Monday, May 9, 2011

How many chances do I have?

I woke up really early this morning feeling refreshed and happy, even though I barely reached six hours of sleep. I woke up thankful, at peace, and my mind was not racing like it used to just 28 hours ago. I knew Someone was there with me the whole night I slept, even through the odd dreams and distractions that hit during REM.
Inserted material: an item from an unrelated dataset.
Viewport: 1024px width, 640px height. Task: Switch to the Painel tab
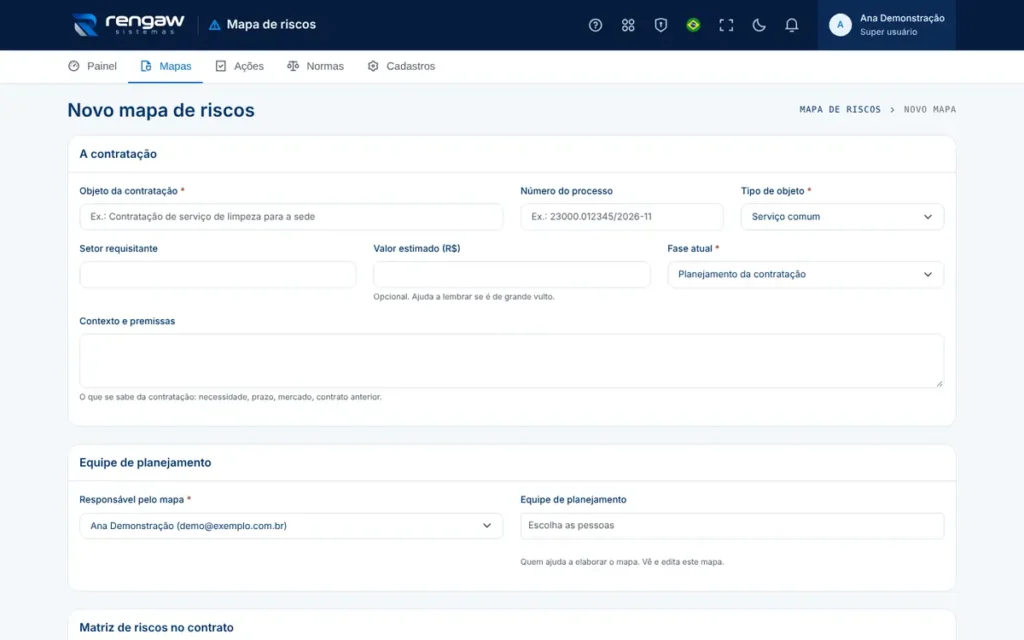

I want to say that I feel a little off right now, but that just doesn't seem like the right word for the goodness that it really is. Maybe I can say that I feel like I've just got home from the hospital after a massive brain surgery. I think the Surgeon poked around with my heart too while He was at it. I literally feel my mind ticking in a whole new way. The more I think about it, the more it feels like I'm truly living every moment like tomorrow is not promised. Right now, I feel like I should spend some time to describe how truly wonderful this life I have is and how much time I have wasted worrying and putting things aside. I have been given a new life, new eyes, and a new perspective on everything and everyone. My heart feels like it's been injected with love serum and doused in a thick sheet of gold... I'm not even sure how it's still pumping.
I also feel a little weary or like my guards are up so high that I never want to have a mistake in my life ever again, even though there is no stopping that. It's life. Things like that just HAPPEN with or without our own doing. I also feel like something is prodding at me, and I can't put my finger on what it is.
I just pray that all of this comes clear, that my mind will be fully at peace with everything and that I be exactly where the Lord wants me to be.